1:            ldmia       r2!, {r9 - r14}        @ copy relocation code

              stmia       r1!, {r9 - r14}

              ldmia       r2!, {r9 - r14}

              stmia       r1!, {r9 - r14}

              cmp r2, r3

              blo       1b

 

              bl       cache_clean_flush//因为有代码搬移,所以必须先清理(clean)清除(flush)cache。

              add       pc, r5, r0        @ call relocation code

decompress_kernel共有4个参数,解压的内核地址、缓存区首地址、缓存区尾地址、和芯片ID,返回解压缩代码的长度。

/*

 * We're not in danger of overwriting ourselves. Do this the simple way.

 *

 * r4     = kernel execution address

 * r7     = architecture ID

 */

wont_overwrite:      

              mov r0, r4

              mov r3, r7

              bl       decompress_kernel

              b       call_kernel

针对于不会出现代码覆盖的情况,就简单了。直接解压缩内核并且跳转到首地址运行。call_kernel这个函数我们会在下面分析它。

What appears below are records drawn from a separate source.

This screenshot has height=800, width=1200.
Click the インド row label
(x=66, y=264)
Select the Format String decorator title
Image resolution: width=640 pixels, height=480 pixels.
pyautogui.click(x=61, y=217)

              .type       LC0, #object

LC0:          .word       LC0                      @ r1

              .word       __bss_start              @ r2

              .word       _end                     @ r3

              .word       zreladdr          @ r4

              .word       _start                    @ r5

              .word       _got_start              @ r6

              .word       _got_end                @ ip

              .word       user_stack+4096         @ sp

LC1:          .word       reloc_end - reloc_start

              .size       LC0, . - LC0

上面这个就是刚才我们说过的地址表,里面有几个符号的地址定义。LC0是在这里定义的。Zreladdr是在当前目录下的Makfile里定义的。其他的符号是在lds里定义的。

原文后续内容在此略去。